Recapitulation: Barry has played on the fears of an old man to help him fill up a grave. Jenna is meanwhile incapacitated with a concussion.
They scooped the hole closed just as the sun resembled an inverted fish bowl, bottom seventh still obscured by the gentle horizon. Barry moved the grass divots by hand into place, fitting them with the care and precision of a Mayan wallbuilder. He could not have slipped a knife between the divots. Not that he ever carried a knife.
Barry and the old man sank to the floor. Jenna wandered over. She held her hand to her head, as if she could push out the swirling sensation. “Now that you guys are done, I have to ask, what happened, and why is he clutching his chest?”
Barry looked up from his cross-legged rest. He’d noticed somehow the old man’s grunting had taken on a more anxious tone, yet chalked it up to the hopes he wouldn’t die. Now, his left arm stuck out straight, his fingernails drawing blood from his palm. His right arm clawed at the source of the pain, as if ready to rip through the outer layers of clothing and skin to get to the rib cage, and then the heart, ready to rip it out and perhaps even eat it.
As it stood, Jenna couldn’t remember more than ten seconds into the immediate past. The old man’s body rebelled against his will to live. He had on him a modern treasure map in the form of a hidden will and the old man’s wallet, which he might have stolen. The old man still feared that Barry would kill him. He was covered in filth, as was Jenna, whose head ceased its constant outpouring of blood. The sunrise exposed them for all their illegal glory, casting a bold honey glow across their tired faces. Soon the workers would return and discover them. He needed a nap or fifteen, as the past twenty-four hours presented little more than hard labor and harder stress on him. And, he still couldn’t drive a stick shift, their sole means of transportation and getaway.

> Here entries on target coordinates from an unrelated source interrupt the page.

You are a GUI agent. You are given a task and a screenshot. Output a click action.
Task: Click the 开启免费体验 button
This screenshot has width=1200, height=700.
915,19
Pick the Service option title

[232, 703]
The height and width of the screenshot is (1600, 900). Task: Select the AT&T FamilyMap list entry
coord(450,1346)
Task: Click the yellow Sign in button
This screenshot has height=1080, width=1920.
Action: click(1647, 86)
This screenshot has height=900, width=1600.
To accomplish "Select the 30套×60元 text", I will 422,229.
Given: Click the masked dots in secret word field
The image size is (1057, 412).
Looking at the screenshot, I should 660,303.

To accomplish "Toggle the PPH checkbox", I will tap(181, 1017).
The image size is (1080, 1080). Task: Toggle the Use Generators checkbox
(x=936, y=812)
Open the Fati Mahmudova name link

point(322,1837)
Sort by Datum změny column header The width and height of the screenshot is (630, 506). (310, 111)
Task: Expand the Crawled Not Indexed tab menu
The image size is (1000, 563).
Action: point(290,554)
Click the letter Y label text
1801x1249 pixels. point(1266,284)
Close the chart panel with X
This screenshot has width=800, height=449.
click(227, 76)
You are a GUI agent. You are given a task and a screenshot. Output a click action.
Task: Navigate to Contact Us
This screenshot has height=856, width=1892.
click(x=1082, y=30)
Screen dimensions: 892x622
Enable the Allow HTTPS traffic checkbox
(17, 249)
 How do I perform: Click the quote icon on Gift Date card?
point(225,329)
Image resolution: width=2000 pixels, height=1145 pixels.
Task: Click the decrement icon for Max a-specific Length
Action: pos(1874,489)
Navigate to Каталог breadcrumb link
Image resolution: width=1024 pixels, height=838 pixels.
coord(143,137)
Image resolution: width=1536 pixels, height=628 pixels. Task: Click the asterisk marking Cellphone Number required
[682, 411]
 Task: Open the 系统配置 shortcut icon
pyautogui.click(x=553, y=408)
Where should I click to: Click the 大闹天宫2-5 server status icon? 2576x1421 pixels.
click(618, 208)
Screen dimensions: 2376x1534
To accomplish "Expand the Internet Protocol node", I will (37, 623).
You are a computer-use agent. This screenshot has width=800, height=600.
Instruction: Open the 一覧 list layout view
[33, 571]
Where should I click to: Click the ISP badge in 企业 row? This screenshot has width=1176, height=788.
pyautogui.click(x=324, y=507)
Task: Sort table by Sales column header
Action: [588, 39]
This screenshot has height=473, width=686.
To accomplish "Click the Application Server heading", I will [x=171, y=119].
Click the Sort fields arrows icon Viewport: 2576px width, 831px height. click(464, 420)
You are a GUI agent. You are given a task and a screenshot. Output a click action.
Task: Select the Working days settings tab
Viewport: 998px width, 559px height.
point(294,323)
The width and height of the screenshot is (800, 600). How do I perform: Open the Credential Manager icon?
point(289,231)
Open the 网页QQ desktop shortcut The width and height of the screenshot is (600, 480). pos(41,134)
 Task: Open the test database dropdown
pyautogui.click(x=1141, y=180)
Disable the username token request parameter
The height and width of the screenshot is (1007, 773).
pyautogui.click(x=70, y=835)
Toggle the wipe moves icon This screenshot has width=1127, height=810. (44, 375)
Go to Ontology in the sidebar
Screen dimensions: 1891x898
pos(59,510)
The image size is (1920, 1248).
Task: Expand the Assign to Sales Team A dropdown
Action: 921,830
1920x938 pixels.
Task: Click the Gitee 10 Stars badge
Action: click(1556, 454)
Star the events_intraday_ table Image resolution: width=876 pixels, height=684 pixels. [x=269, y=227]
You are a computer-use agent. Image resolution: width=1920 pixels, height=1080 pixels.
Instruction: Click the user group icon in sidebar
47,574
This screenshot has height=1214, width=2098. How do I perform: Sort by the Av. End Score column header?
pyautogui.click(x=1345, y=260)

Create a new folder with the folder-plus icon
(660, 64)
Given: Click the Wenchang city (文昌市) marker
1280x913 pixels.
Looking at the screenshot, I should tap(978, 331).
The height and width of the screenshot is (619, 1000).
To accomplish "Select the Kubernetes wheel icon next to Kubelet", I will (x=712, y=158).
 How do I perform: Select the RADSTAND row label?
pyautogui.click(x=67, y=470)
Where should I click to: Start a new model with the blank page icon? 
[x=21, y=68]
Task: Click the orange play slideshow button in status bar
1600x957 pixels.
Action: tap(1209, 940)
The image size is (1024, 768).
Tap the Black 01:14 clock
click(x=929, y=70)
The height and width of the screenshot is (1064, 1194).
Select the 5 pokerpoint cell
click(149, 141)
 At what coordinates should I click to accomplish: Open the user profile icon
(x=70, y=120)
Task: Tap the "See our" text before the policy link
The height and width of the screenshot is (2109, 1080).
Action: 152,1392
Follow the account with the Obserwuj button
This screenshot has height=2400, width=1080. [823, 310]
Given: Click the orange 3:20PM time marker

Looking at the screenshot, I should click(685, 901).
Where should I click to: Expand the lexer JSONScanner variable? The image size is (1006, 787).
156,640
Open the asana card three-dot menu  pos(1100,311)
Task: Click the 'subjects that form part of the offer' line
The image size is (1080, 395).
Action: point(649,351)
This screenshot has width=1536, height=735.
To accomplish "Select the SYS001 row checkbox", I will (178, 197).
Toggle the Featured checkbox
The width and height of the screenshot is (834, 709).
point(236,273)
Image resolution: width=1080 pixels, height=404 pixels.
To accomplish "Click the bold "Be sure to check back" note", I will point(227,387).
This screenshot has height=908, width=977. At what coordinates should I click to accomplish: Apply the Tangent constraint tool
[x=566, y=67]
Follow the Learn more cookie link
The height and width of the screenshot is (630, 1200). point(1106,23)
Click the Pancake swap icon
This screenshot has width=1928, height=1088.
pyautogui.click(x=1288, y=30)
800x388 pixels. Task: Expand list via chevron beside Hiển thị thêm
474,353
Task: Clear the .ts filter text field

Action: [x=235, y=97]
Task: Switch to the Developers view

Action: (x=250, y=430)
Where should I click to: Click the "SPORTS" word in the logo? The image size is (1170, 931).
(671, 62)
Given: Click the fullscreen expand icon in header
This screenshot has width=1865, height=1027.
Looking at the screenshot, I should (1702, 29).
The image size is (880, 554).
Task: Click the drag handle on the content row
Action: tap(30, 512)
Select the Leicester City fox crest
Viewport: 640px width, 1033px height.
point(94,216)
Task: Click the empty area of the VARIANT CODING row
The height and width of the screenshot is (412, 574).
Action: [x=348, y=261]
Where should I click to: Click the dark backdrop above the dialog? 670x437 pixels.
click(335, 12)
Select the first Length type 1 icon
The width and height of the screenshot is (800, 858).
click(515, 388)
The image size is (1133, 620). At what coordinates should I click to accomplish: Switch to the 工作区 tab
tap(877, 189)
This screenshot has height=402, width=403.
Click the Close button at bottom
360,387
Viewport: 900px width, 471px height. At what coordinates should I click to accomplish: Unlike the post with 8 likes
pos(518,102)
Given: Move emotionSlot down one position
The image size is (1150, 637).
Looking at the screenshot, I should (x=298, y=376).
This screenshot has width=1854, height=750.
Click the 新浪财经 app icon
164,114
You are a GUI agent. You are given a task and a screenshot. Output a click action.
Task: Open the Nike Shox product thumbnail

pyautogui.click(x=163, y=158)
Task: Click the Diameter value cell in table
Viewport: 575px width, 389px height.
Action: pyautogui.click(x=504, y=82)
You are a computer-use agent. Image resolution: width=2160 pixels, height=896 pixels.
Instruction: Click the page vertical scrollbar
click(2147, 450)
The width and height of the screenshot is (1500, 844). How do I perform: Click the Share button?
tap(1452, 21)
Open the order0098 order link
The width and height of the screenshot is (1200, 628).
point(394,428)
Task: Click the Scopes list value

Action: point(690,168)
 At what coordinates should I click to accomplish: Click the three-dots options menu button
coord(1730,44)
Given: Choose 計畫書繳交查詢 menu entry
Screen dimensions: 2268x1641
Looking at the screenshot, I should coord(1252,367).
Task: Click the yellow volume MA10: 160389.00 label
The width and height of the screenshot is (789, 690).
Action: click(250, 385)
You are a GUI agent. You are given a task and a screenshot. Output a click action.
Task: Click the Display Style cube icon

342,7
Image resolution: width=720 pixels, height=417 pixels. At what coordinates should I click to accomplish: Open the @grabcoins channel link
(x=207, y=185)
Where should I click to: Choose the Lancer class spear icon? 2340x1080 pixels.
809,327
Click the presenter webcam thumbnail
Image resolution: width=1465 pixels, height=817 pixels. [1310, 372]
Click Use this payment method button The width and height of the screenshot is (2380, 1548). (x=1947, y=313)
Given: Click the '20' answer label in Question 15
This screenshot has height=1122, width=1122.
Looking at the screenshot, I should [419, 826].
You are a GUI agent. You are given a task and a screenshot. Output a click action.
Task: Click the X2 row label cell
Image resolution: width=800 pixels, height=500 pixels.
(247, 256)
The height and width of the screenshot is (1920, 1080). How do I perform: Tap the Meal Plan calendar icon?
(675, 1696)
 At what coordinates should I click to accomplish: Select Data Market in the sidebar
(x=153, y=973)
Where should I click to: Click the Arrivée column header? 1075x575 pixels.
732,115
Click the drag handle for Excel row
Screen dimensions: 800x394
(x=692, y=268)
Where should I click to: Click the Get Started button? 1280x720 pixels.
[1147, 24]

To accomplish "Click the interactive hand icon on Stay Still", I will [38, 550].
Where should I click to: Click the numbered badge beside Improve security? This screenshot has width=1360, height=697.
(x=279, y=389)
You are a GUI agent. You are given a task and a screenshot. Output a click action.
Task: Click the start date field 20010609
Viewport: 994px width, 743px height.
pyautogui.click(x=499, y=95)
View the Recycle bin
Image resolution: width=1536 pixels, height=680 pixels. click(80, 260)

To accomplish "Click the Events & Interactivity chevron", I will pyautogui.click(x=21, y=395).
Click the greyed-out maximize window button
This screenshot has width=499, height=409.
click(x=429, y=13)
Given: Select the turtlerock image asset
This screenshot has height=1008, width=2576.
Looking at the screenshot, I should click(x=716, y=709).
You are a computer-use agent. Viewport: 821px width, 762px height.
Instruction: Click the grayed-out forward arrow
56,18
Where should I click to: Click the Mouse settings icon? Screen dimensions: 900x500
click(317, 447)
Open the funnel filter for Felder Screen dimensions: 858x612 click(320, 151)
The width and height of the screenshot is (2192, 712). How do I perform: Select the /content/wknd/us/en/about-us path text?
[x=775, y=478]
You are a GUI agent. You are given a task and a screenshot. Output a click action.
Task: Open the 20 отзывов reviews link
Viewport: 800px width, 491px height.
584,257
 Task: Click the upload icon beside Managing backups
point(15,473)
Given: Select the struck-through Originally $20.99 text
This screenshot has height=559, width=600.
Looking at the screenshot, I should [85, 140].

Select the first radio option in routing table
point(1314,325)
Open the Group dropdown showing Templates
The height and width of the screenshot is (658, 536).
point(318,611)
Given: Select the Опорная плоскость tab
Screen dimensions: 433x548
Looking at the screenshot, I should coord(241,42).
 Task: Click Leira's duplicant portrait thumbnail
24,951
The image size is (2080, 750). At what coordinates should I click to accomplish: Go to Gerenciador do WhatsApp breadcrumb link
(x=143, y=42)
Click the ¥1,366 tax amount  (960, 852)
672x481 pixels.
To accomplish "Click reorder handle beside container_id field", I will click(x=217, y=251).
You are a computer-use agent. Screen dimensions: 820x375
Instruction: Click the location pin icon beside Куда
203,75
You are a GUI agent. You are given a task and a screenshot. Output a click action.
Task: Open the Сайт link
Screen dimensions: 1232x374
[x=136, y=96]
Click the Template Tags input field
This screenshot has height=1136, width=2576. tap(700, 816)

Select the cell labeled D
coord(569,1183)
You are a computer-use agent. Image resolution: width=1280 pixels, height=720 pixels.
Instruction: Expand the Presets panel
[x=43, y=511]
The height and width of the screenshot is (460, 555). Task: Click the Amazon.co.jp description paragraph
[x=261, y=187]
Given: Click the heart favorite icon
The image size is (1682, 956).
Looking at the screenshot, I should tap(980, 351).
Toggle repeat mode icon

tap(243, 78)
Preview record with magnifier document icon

The Volvo could fit two of them, and the shovels, or all three of them, and they’d have to leave the shovels behind. Or, Barry could attempt to drive away by himself and crash. Then it became a matter of what to take, among the shovels, Jenna, and the old man.
He groaned. She held her hand to her head, as if she could push out the swirling sensation. “What happened? Why are you just sitting there? Answer me.” Her insistence speared through him like bolt lightning. They really were running out of time.
The shovels treated him well, like old dogs unable to hunt, but still able to rush to him when he came home. He’d purchased them after his first day of work at
The old man, he didn’t deserve this gripping fate. This morning, probably just like every other morning, he’d trundle down to the graveyard, visit his wife, or his child, or a friend, maybe even his own grave. He just experienced the bad fortune to meet Barry and Jenna, and be placed in mortal fear for his own life. Without Barry, the old man would never have suffered this heart attack, or suffered him. He had to help.
Jenna, his would-be wife, his true annoyance, and he’d pulled her into a grave and given her a concussion. Then again, she’d made him accessory to grave robbery. Hell, he was an accomplice. If there was another person, and now there was, he might even be a conspirator. Oh god, she’d made him a conspirator for grave robbery. How bad would that sentencing be, would he even make it out of prison alive? Better to leave her here, she’d recover eventually. Might not even remember the promises he made to let her live in his apartment, promises now erased by the constant static rushing her head.
How hard would it be to drive away? Then it hit him. He needed her to tell him how to drive, unless.
“Can you drive a manual transmission?”
“I’m dying, get me help, please.”
Barry could carry two out of the three at any one time, and it was probably for the best that he didn’t leave the shovels where they would be linked back to him. Why did Jenna have to packrat her car and keep it chock full of useless crap? Damn.
He looked at Jenna. “I’m going to take a real quick nap. Wake me up in five minutes.”
“Arrgh,” stated the old man.
“Shut up or I’m leaving you here.” He passed out on the cool grass, oblivious to the truth that Jenna would forget to wake him in thirty seconds.